Apart from the margin of error in each of those factors, this method assumes that all miners are representative of the grid mix in their jurisdictions. This is not so – miners tend to concentrate around lower-cost sources since energy is their main continuing expense, which skews the relevant mix. What’s more, miners increasingly co-locate with energy producers to reduce waste and take advantage of stranded power.

And the representative geographical mix was based on out-of-date information. Kazakhstan, for example, is given as one of the top-three global mining jurisdictions. That may have been the case in 2021, but today, there are very few Bitcoin miners in Kazakhstan, as the industry was hit by repeated internet outages, energy shortages and regulatory barriers.

And yet, we are told, in a scientific journal, that each Bitcoin transaction consumes enough water to fill a small swimming pool.

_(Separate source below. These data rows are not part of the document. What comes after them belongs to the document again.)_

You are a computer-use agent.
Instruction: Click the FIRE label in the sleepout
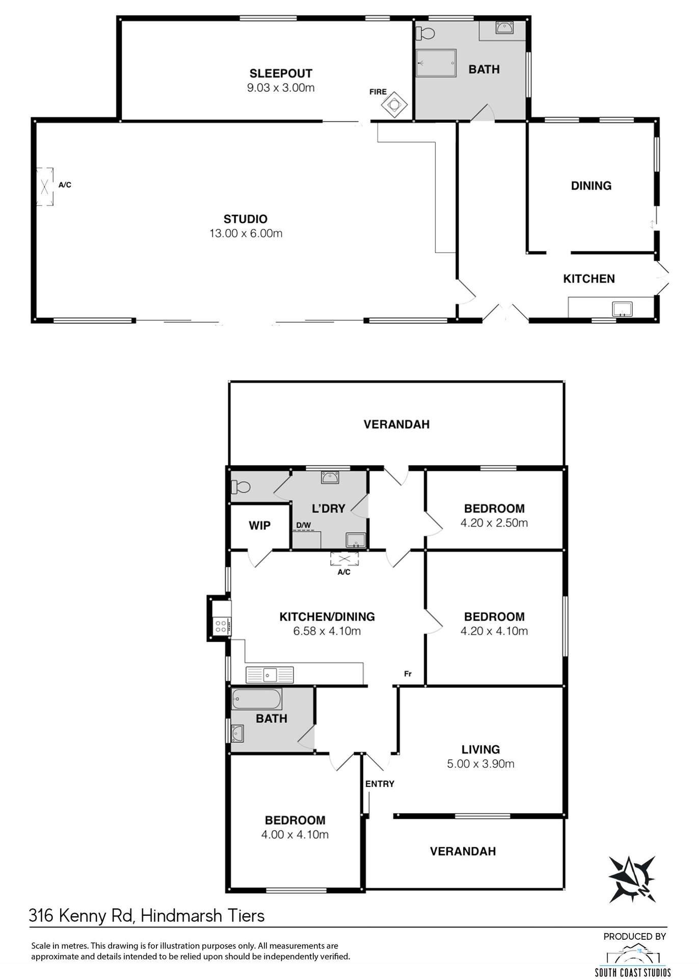378,92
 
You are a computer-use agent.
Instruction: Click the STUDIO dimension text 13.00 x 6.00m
246,234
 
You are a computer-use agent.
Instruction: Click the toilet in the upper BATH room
425,34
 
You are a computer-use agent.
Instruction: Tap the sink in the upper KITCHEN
622,309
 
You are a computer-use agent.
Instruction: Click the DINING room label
591,186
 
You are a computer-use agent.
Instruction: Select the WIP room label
259,525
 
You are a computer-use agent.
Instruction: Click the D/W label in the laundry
304,525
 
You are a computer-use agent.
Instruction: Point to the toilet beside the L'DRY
240,487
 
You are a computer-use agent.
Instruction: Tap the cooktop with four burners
221,626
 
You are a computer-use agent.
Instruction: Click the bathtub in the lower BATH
256,699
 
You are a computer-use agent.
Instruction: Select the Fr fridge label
408,674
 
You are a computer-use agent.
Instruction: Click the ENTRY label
380,784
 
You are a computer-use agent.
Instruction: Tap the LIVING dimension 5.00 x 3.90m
480,764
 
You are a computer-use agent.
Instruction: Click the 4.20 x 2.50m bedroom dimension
494,523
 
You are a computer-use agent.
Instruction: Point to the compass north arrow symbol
632,879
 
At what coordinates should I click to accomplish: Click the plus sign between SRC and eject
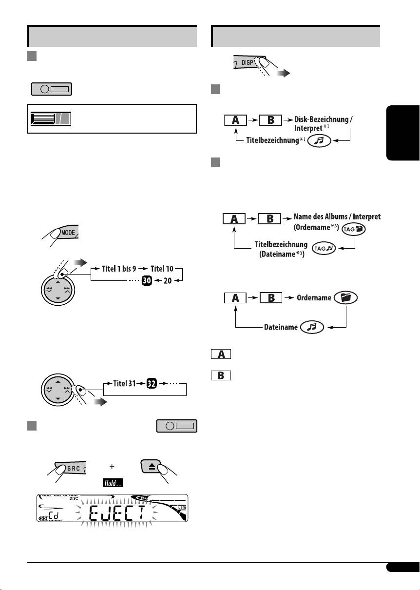click(x=112, y=467)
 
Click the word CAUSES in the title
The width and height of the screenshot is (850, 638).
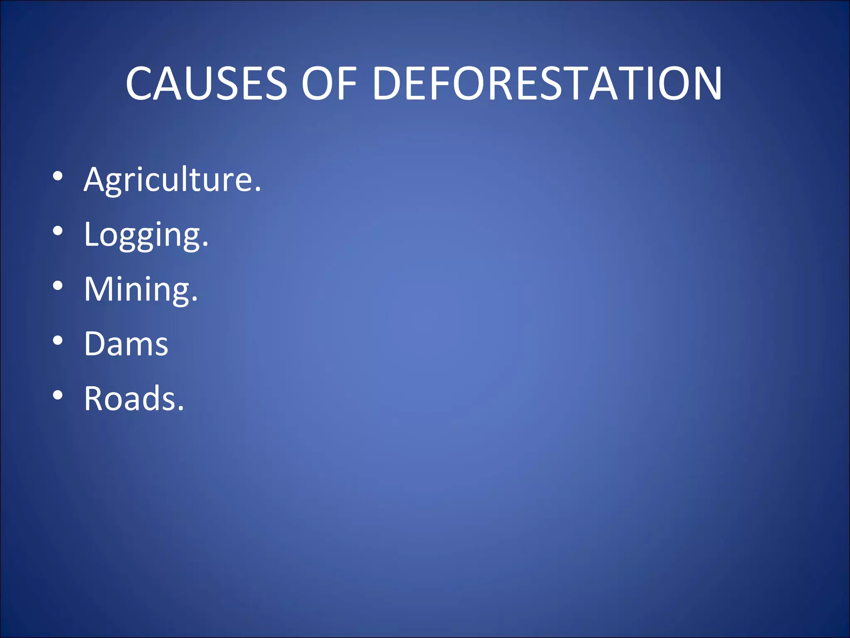(206, 83)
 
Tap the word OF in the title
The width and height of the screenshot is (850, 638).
(329, 83)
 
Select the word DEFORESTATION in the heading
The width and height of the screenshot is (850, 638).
(547, 83)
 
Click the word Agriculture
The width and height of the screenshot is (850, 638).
(172, 179)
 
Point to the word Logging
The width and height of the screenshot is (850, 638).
(146, 235)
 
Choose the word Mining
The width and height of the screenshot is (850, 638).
(141, 289)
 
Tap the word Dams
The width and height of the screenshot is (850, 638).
(126, 344)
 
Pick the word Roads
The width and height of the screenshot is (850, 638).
(134, 398)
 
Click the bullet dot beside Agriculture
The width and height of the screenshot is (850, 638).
(58, 176)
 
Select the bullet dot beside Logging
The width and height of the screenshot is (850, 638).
(58, 231)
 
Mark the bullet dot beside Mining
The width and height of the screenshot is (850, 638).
(58, 286)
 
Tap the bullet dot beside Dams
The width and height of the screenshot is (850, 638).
(58, 341)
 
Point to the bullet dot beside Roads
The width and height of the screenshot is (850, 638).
(58, 395)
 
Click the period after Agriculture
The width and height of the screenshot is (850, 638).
(258, 189)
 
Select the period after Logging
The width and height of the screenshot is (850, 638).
(205, 244)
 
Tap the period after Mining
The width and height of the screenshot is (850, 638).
(195, 299)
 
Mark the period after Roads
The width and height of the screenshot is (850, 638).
(181, 408)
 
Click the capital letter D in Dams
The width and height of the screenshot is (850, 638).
(95, 344)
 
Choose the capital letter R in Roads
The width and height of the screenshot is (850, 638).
(93, 398)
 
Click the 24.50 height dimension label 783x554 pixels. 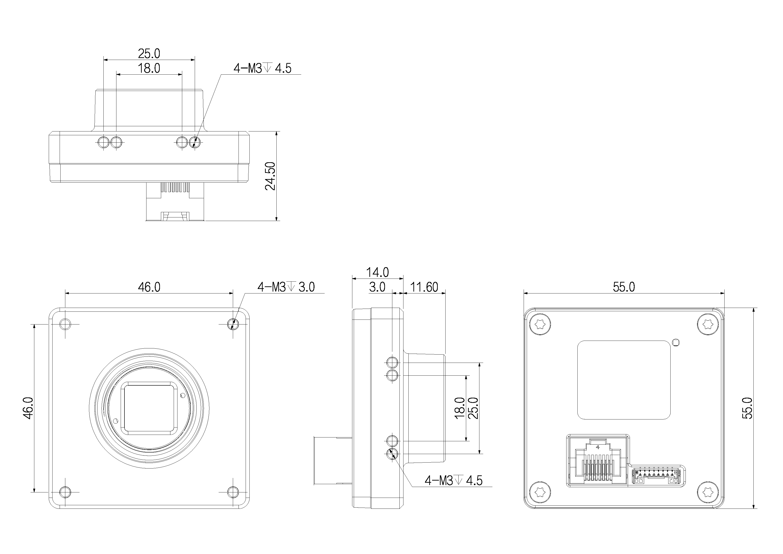click(x=270, y=176)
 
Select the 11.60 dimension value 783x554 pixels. click(x=424, y=287)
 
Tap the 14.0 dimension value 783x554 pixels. click(x=377, y=272)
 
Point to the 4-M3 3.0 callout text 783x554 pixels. click(x=286, y=287)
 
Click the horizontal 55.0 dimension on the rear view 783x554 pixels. click(x=624, y=287)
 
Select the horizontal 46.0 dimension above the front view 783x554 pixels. click(x=149, y=287)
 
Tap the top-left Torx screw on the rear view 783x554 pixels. click(x=540, y=324)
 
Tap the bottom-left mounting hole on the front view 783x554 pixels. click(x=65, y=492)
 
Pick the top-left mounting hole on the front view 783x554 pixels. click(x=65, y=324)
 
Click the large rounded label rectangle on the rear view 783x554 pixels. click(x=624, y=380)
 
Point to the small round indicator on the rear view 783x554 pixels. click(x=676, y=342)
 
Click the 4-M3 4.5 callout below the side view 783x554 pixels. click(x=453, y=481)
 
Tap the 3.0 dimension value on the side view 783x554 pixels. click(x=377, y=287)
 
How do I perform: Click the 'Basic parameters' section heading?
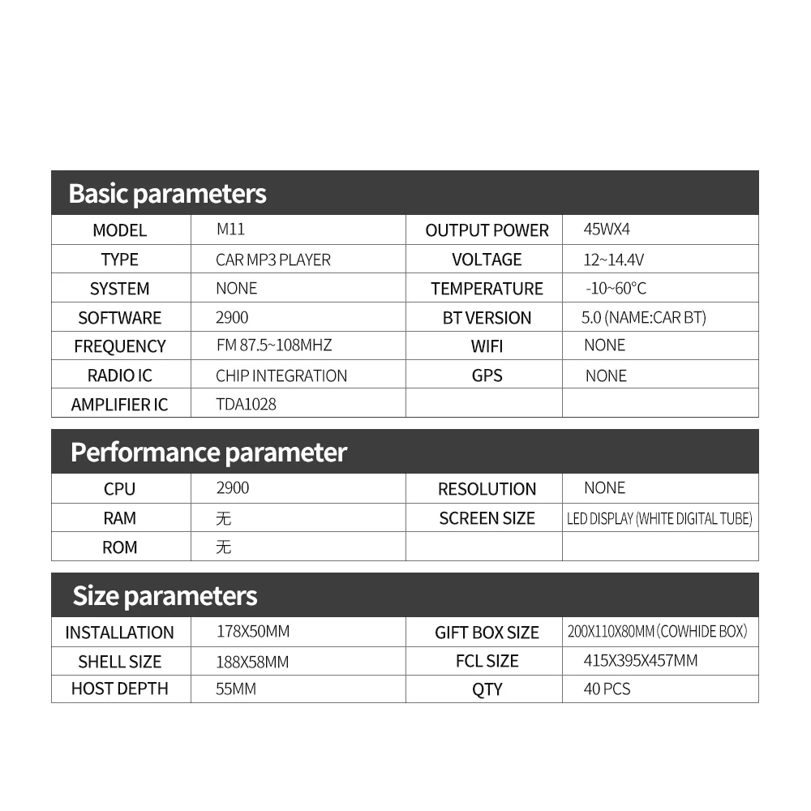pos(167,194)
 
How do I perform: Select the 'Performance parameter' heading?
pos(208,453)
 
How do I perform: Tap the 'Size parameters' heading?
pos(165,596)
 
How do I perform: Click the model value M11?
pos(230,229)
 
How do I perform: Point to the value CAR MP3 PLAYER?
pos(273,260)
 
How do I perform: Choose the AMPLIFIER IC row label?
pos(119,405)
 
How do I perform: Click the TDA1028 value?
pos(246,404)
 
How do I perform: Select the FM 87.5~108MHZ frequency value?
pos(274,345)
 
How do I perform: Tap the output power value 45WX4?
pos(607,229)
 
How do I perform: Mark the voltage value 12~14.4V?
pos(614,260)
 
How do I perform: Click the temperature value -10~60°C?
pos(616,289)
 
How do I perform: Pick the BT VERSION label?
pos(487,318)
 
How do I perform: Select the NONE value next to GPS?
pos(606,375)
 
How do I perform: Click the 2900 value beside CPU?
pos(233,488)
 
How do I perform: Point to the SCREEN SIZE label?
pos(487,518)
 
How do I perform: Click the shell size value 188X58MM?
pos(252,662)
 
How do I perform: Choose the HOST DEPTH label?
pos(119,689)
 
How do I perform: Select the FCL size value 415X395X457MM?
pos(640,661)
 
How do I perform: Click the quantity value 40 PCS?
pos(607,689)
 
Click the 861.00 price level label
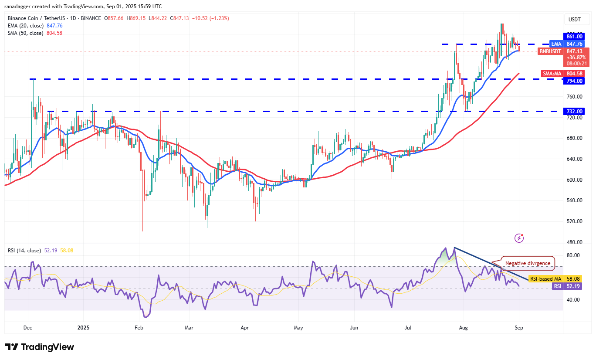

This is supposed to shock us because obviously (!?) a swimming pool is more useful, and the implication is that more Bitcoin transactions means that fewer people would be able to enjoy aquatic recreation.

Who are the real culprits?

Just when I think my disappointment with mainstream media has reached its peak, I find that there are always new heights to scale. The media handling of de Vries’ comment has been egregious.

Almost all the publications that picked up this article repeated the claims verbatim, without questioning the source of the data or the author’s track record (de Vries has a history of making predictions which end up being off by eye-watering orders of magnitude).

Some media sources blatantly misstated fact – the BBC, for instance, conflated “payment” with “transaction” in their headline. Futurism led with “The Average Bitcoin Transaction Wastes a Full Swimming Pool of Water, Scientists Say” – note the use of the words “waste” and “scientists.” The Independent chose the unhelpfully vague “Bitcoin consumes as much water as all the baths in Britain, study claims.” Pretty much all reporting confused “study” with “comment” – the former tends to be peer reviewed, the latter hardly ever. This is either lazy or intentionally misleading.

Mercifully, a handful of eloquent individuals with a hard-won understanding of Bitcoin mining and climate issues have sprung into action, detailing the errors. If you don’t already, I strongly recommend following Daniel Batten and Magdalena (Mags) Gronowska on X – two analysts with plenty of industry experience who have done the relevant research without bias and have understood the potential.

Like I said above, it’s up to all of us now to fight back on this. It shouldn’t be hard, in that facts are on our side. It will require a lot of effort, though. As we have unfortunately seen over the past few years, the disinformation machine is increasingly powerful, in crypto and many other areas. It’s a worthy struggle, though, not just for Bitcoin but also for science and a pushback against what increasingly looks like a post-truth media environment.